La saison est divisée en six périodes d'essais aérodynamiques de neuf, huit, huit, dix (dont la fermeture estivale de deux semaines), huit et neuf semaines respectivement. Chaque période incorpore une limite de travail aéro, et les écuries doivent indiquer à la FIA ce qu'elles ont fait au terme de chacune. Il y a donc un suivi tout au long de la saison.

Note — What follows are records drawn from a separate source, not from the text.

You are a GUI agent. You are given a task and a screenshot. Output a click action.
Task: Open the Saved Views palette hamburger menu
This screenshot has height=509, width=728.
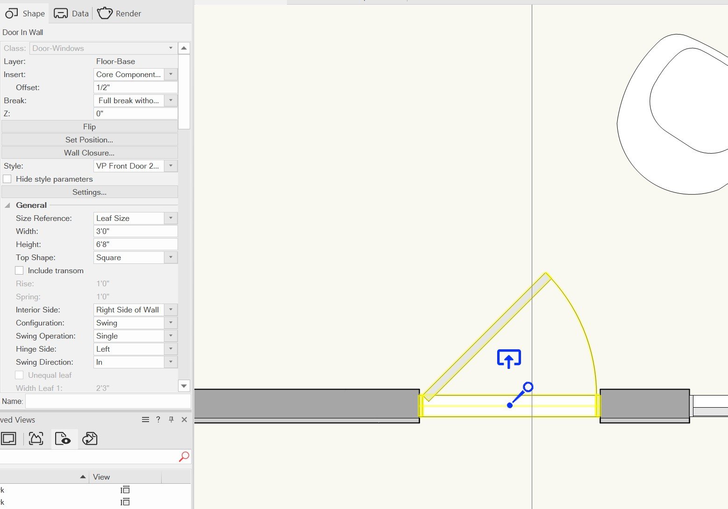click(145, 420)
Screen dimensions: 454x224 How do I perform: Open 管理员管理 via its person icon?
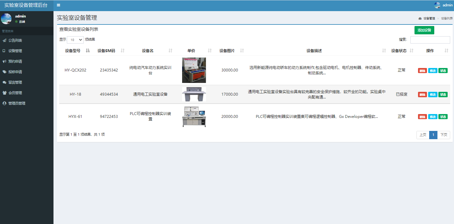[x=4, y=103]
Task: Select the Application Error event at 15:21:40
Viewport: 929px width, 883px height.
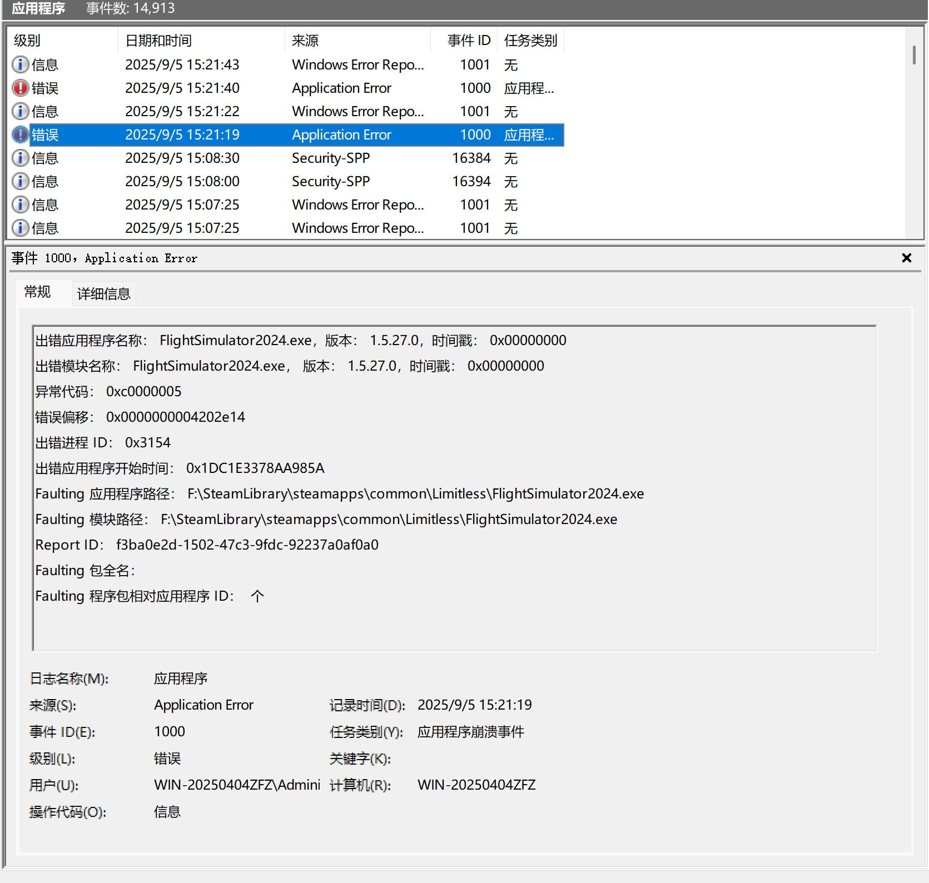Action: (341, 88)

En 2020, les écuries avaient le droit lors de chaque période à 320 runs en soufflerie, soit 400 heures d'utilisation dont 80 heures lors desquelles l'outil est actif. Cela peut représenter 50 journées de huit heures en huit semaines ou 56 jours. L'emploi de la CFD est sujet à des restrictions différentes et extrêmement complexes, et les équipes doivent donner tous les détails sur les systèmes, outils et logiciels à leur disposition.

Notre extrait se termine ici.